[Records from a data collection]
□ □ □

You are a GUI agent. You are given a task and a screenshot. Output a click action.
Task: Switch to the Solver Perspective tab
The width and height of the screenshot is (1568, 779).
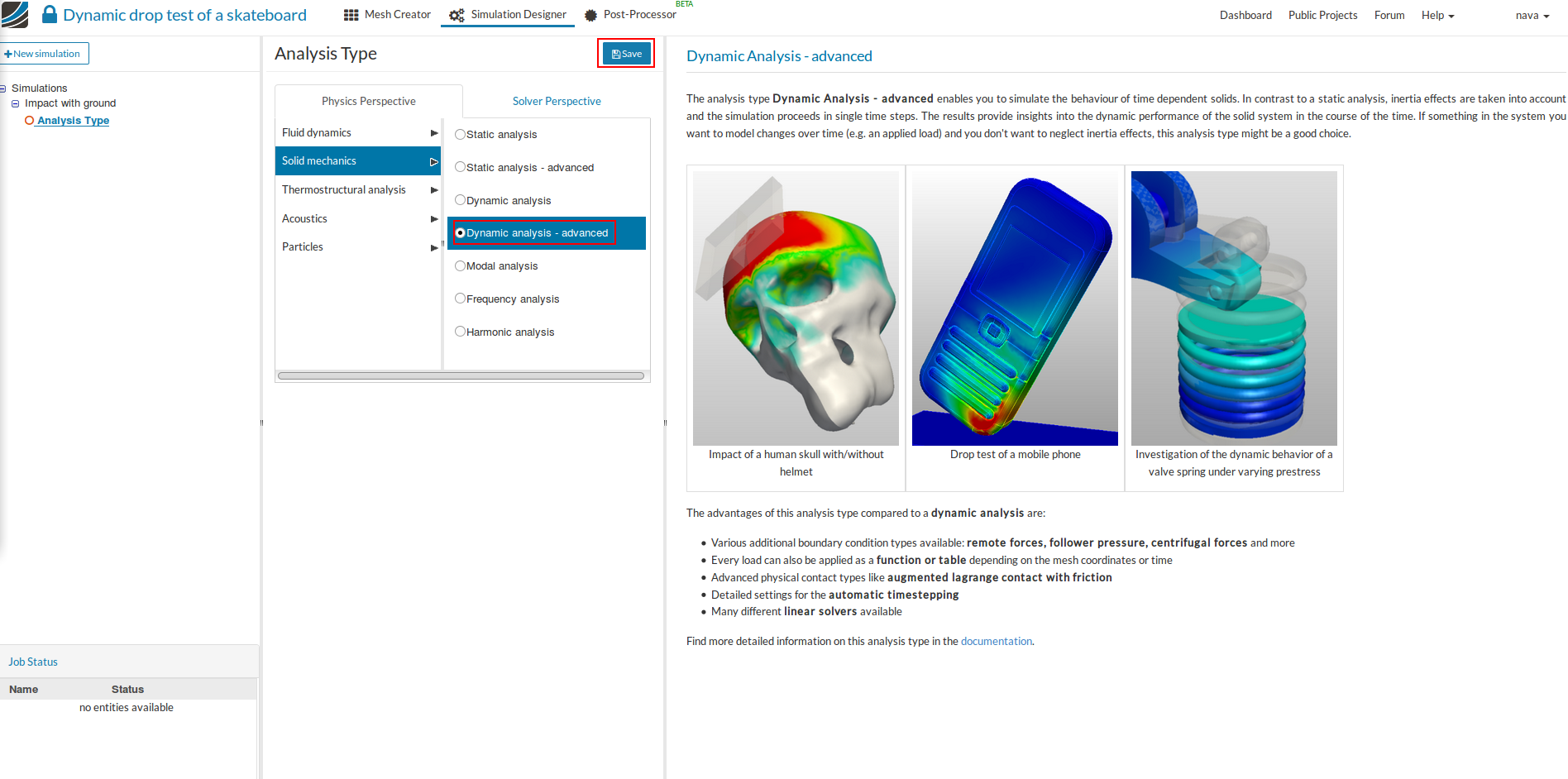(x=557, y=100)
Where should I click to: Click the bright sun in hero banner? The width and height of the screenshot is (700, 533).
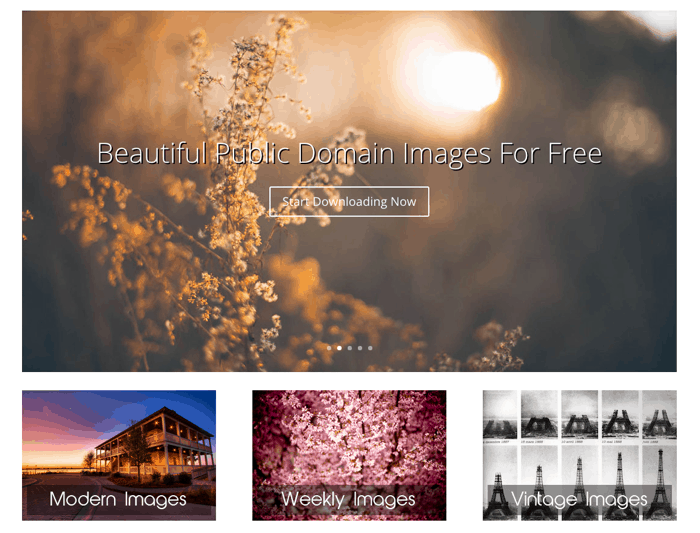point(455,80)
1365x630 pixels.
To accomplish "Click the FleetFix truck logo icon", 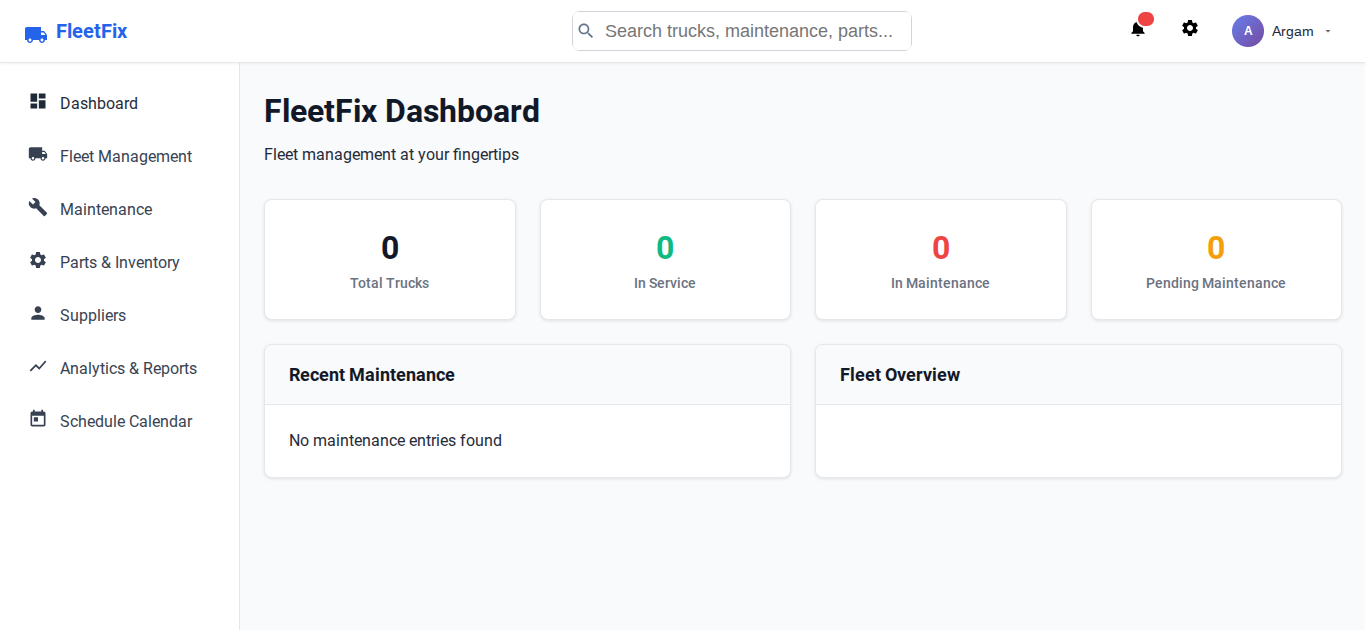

□ □ □

• DIRECTION
Change every "screenshot" to "image" throughout the data above, keeping everything else the same and leaving out the pictures.

• FINISHED EXERCISE
You are a GUI agent. You are given a task and a image. Output a click action.
Task: Switch to the Solver Perspective tab
The width and height of the image is (1568, 779).
(x=557, y=100)
Where should I click to: Click the bright sun in hero banner? The width and height of the image is (700, 533).
point(455,80)
1365x630 pixels.
To accomplish "Click the FleetFix truck logo icon", 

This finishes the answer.